What to work on ::
A) Using the review of Robert E. Howard's Savage Sword #4, answer each item below.
(i) How often is the series released?
(ii) Who made the cover of issue #4?
(iii) Who wrote "Knife, Bullet, and Noose"?
B) Print the part of the review of Robert E. Howard's Savage Sword #4 that begins at the words "First is a continuation" and stops after the words "art – Fabio Cobiaco).".

Text to read ::

[Start]

March 27, 2012

Dark Horse Reviews: Robert E. Howard’s Savage Sword #4

Robert E. Howard’s Savage Sword #4
Publisher: Dark Horse
Writer: Various
Artist: Various (cover by Cary Nord and Dave Stewart)

At long last we have another book in this wonderful series inspired by Robert E. Howard! It seems like forever since the last issue was released, but it is released quarterly, so it hasn’t been forever. This issue brings us five fabulous tales from a variety of writers and artists. Let us begin our journey inside the mind of one of the best pulp writers of our time and all time!

First is a continuation from last issue spotlighting the warrior Brule. He is a dark skinned fighter that has shown he can hold his own against any man or beast. He’s typically seen battling beside his best friend Kull. In this story, though, he’s out at sea and must combat not only a sea serpent, but possibly an entire civilization, too! Brule is a great character, because he is so versatile. He can easily be great as Kull’s sidekick, or be featured alone and carry a story alone, like in this one, “The Spear and the Siren” (writer – David Lapham, art – Fabio Cobiaco).

Secondly, we have another continuation (and conclusion) like in the previous tale. This one, though, is not at sea, but in the desert, and features The Sonora Kid in “Knife, Bullet, and Noose” (writer – Jeremy Barlow, art – Tony Parker). This one shows the Kid in a bit of a predicament with some unscrupulous rich dudes. Needless to say, he has to put down the henchmen and the rich guys, then get out of town alive. Great old west feel to this story, and nice artwork, as well.

[End]

Rows ::
[Start]

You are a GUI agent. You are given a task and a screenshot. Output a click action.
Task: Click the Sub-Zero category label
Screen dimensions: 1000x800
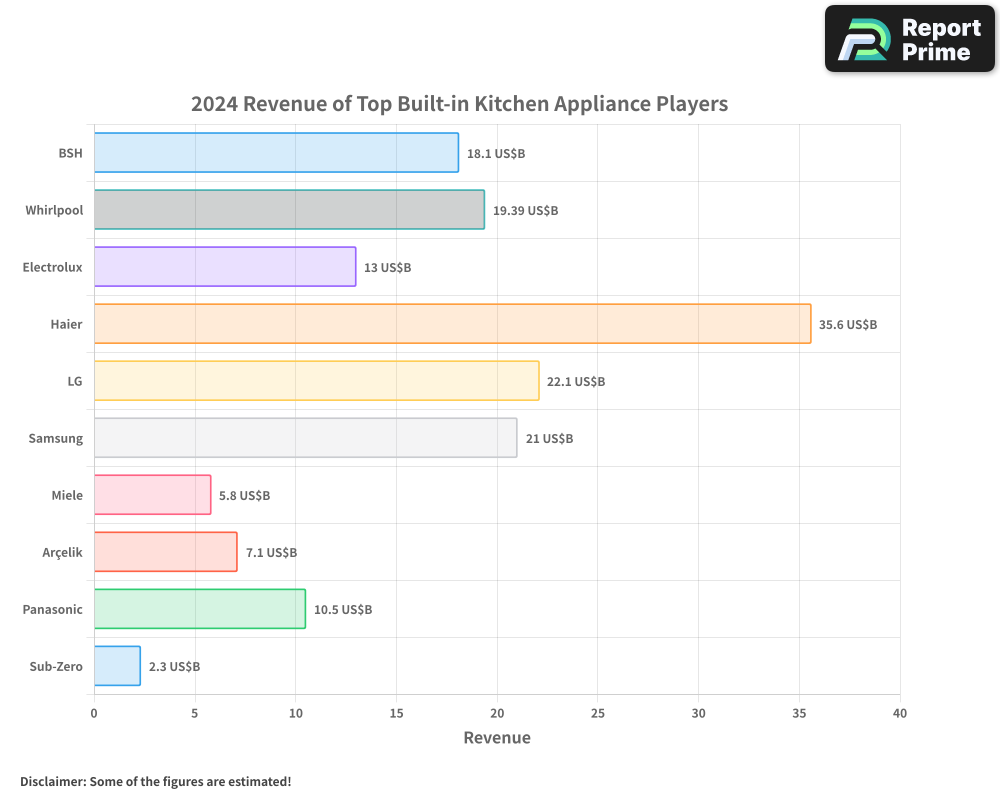click(x=56, y=666)
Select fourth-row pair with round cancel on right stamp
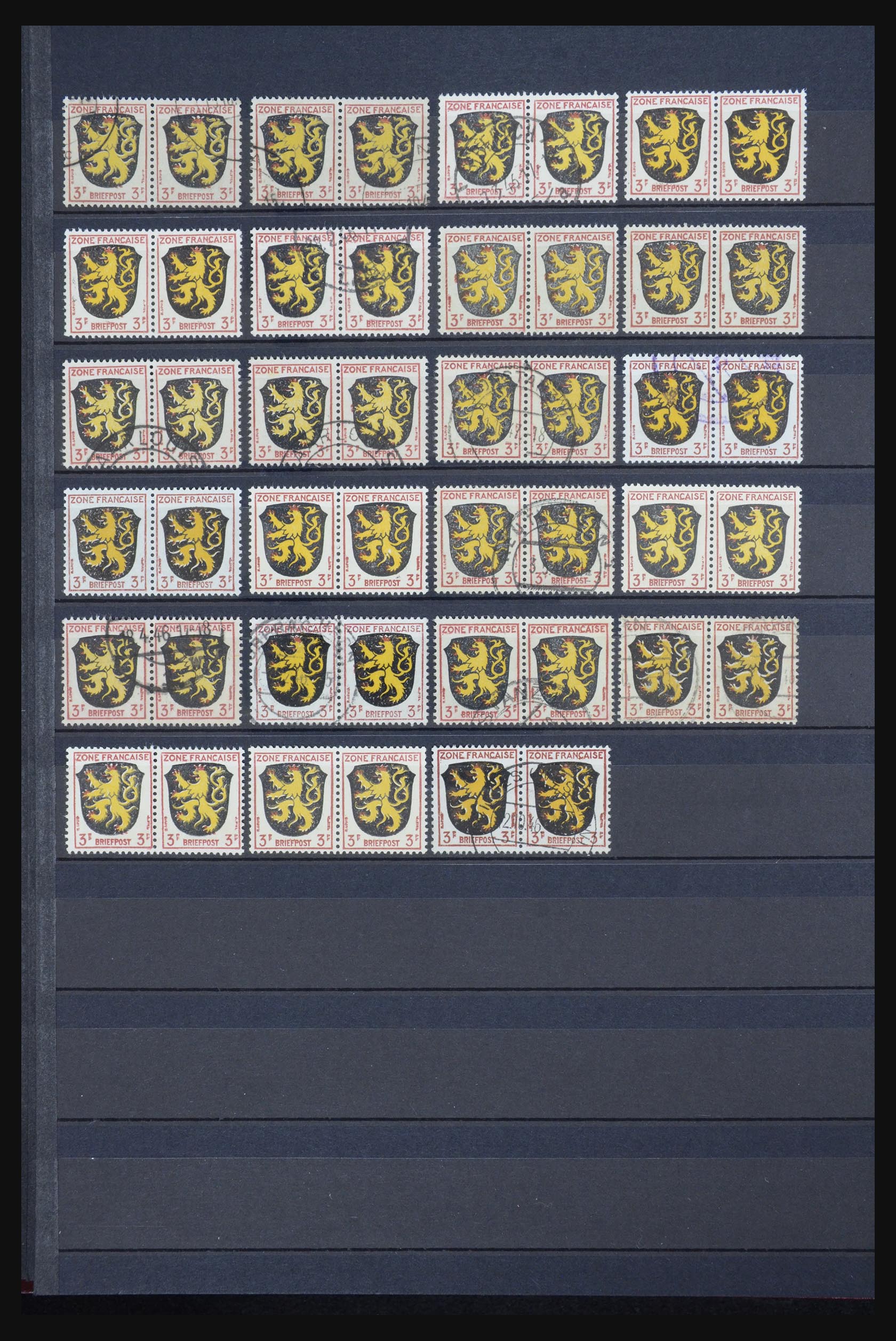896x1341 pixels. coord(524,540)
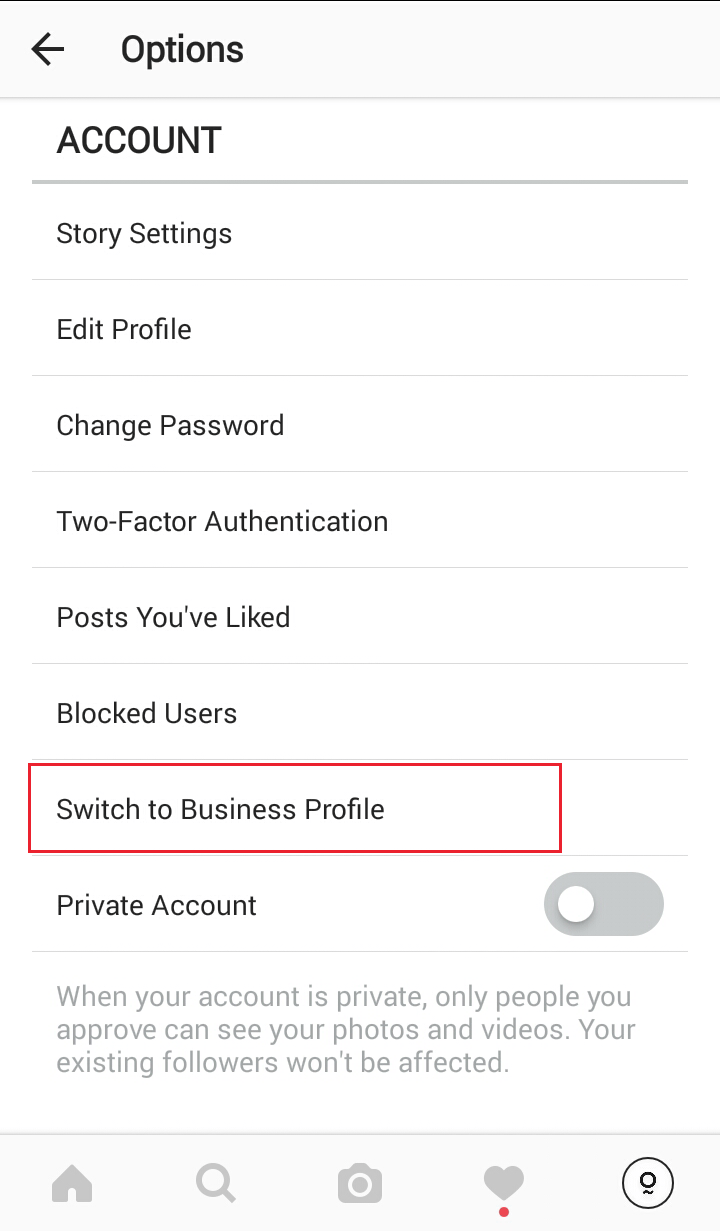The height and width of the screenshot is (1231, 720).
Task: Select the Options title bar
Action: point(181,48)
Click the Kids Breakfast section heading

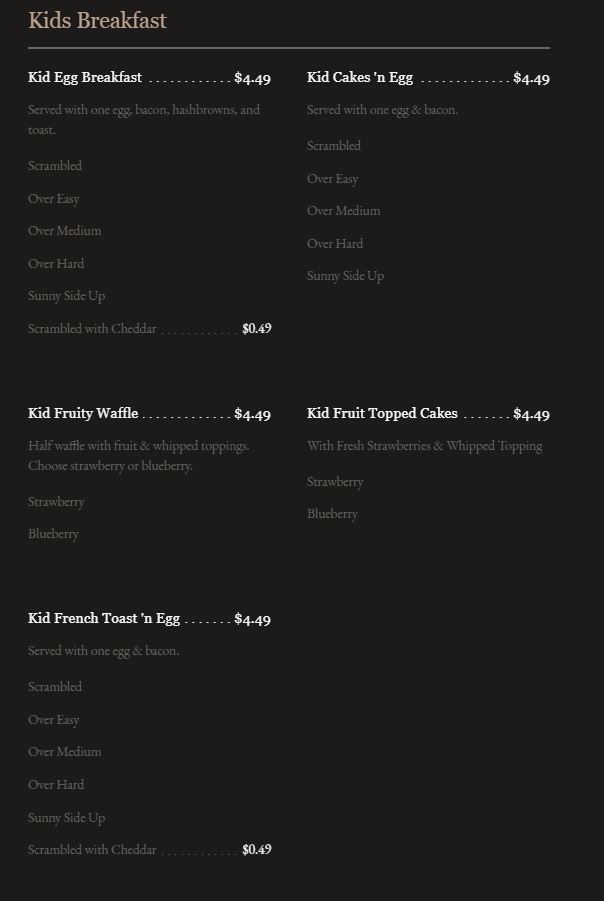(x=97, y=21)
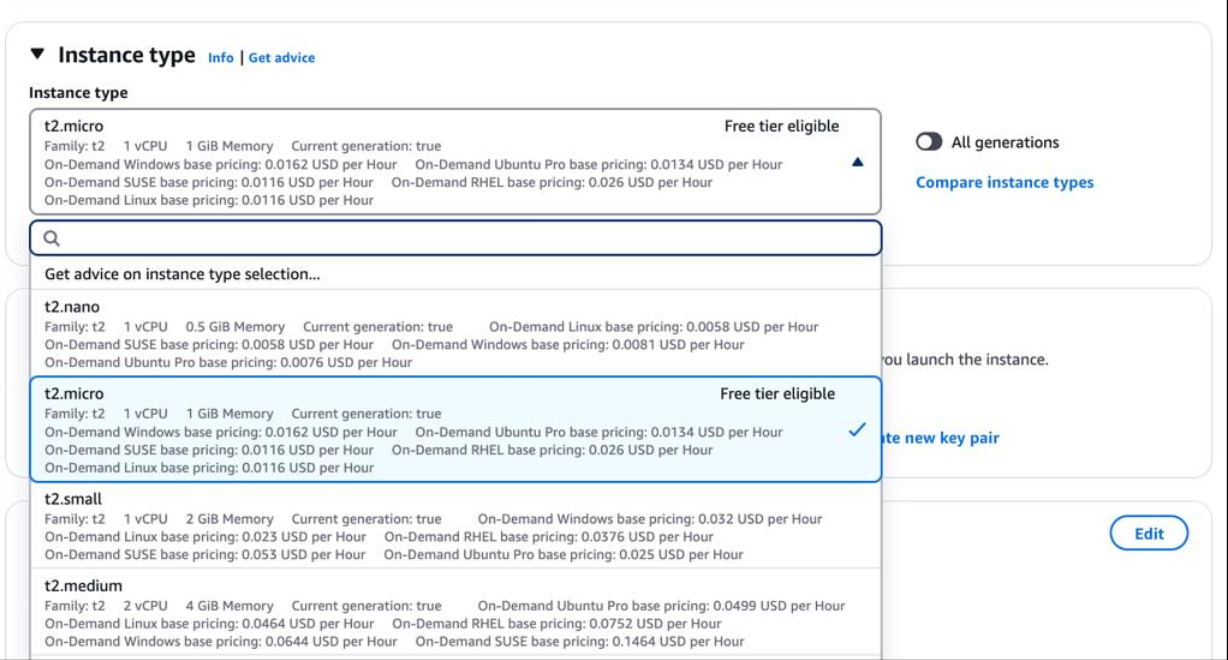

[End]

Results of the exercise ::
A)
(i) Quarterly.
(ii) Cary Nord and Dave Stewart.
(iii) Jeremy Barlow.

B)
First is a continuation from last issue spotlighting the warrior Brule. He is a dark skinned fighter that has shown he can hold his own against any man or beast. He’s typically seen battling beside his best friend Kull. In this story, though, he’s out at sea and must combat not only a sea serpent, but possibly an entire civilization, too! Brule is a great character, because he is so versatile. He can easily be great as Kull’s sidekick, or be featured alone and carry a story alone, like in this one, “The Spear and the Siren” (writer – David Lapham, art – Fabio Cobiaco).